• **Task instructions**
Copy out the entries below exactly as they stand, but only from the line containing "Identify the click" through the line containing "Contact Us (53, 1634)".

---------- Entries shown ----------

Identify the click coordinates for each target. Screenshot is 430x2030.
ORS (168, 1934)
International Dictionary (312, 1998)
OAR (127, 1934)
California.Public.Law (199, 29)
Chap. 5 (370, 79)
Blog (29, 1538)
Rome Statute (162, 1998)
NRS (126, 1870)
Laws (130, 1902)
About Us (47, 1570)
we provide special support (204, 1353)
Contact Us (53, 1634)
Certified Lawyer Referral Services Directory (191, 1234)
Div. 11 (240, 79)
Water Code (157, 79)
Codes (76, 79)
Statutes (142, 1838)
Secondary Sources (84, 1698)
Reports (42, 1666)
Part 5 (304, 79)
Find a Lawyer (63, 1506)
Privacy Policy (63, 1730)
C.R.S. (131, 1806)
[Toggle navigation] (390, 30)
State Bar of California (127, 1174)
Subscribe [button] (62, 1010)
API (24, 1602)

----------
---------- Entries shown ----------

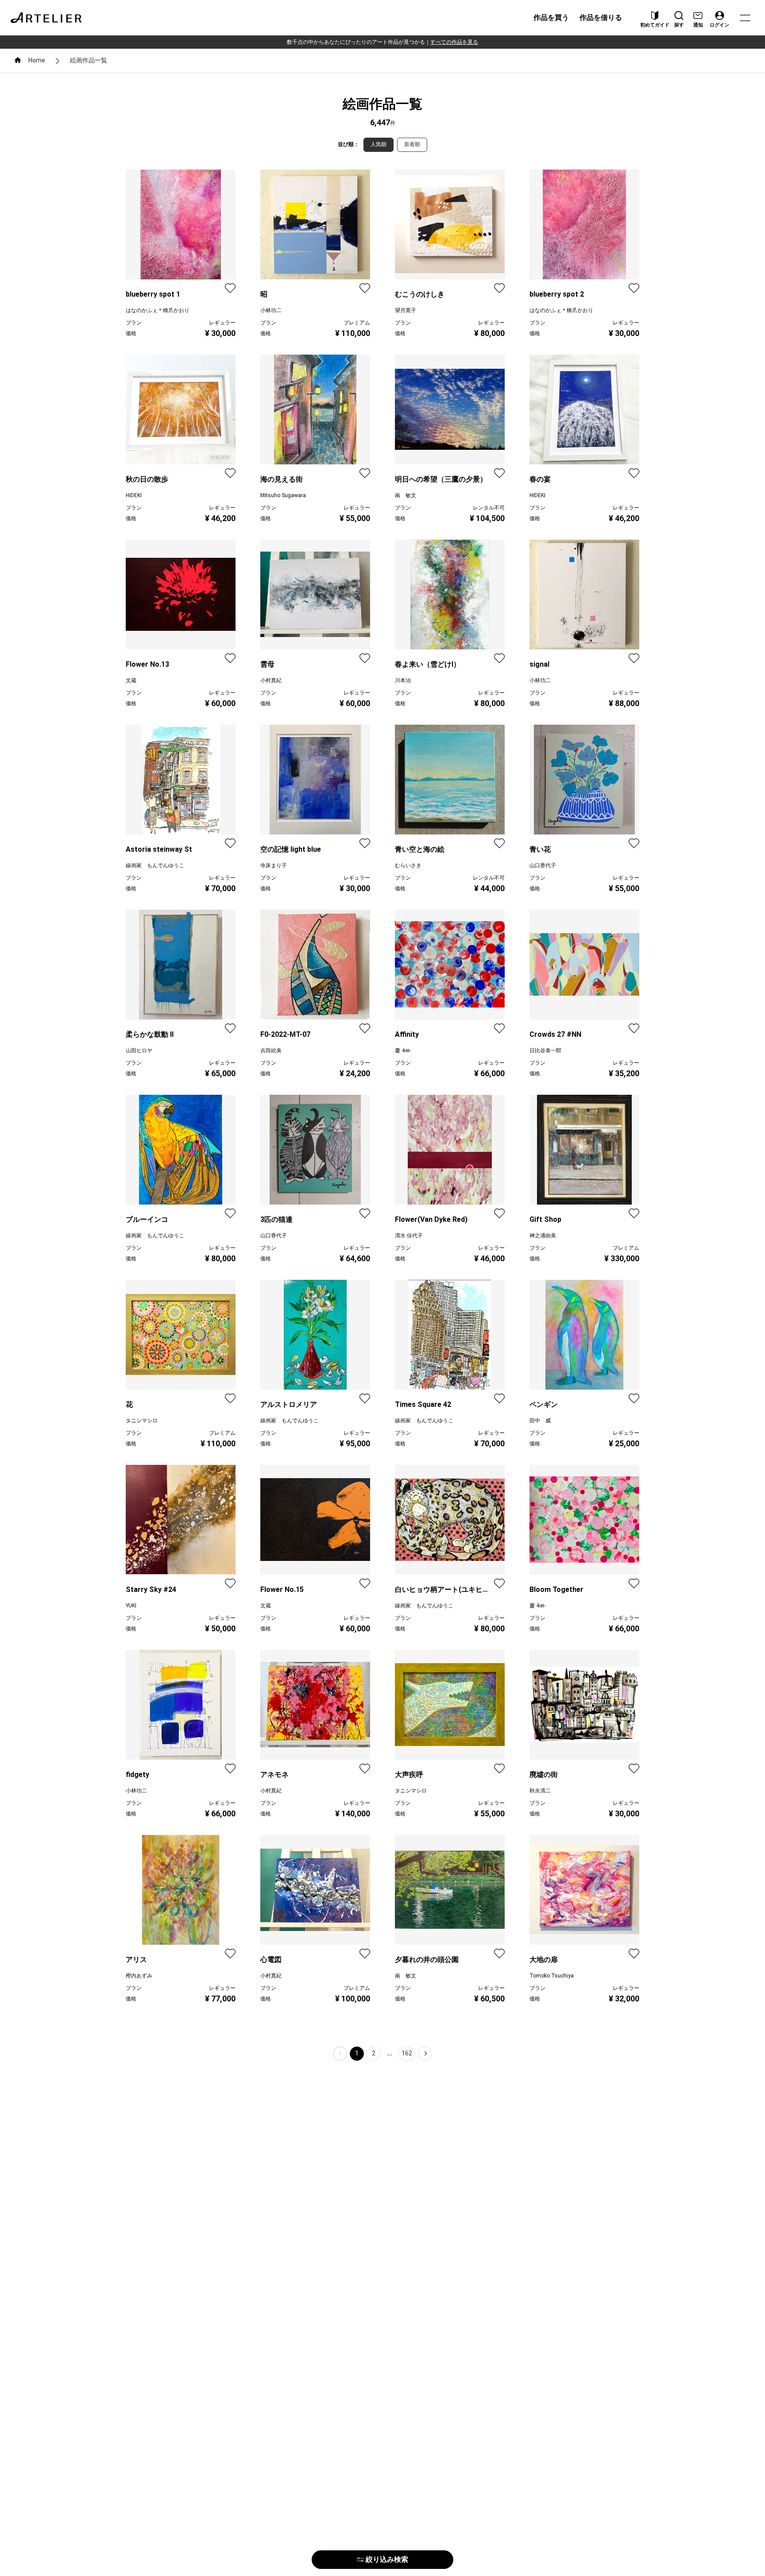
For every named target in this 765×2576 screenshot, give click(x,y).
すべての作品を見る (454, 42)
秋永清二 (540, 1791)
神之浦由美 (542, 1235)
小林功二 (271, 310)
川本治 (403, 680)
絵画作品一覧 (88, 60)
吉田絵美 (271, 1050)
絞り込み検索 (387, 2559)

----------

• **Expected answer**
Identify the click coordinates for each target. Screenshot is 430x2030.
ORS (168, 1934)
International Dictionary (312, 1998)
OAR (127, 1934)
California.Public.Law (199, 29)
Chap. 5 (370, 79)
Blog (29, 1538)
Rome Statute (162, 1998)
NRS (126, 1870)
Laws (130, 1902)
About Us (47, 1570)
we provide special support (204, 1353)
Contact Us (53, 1634)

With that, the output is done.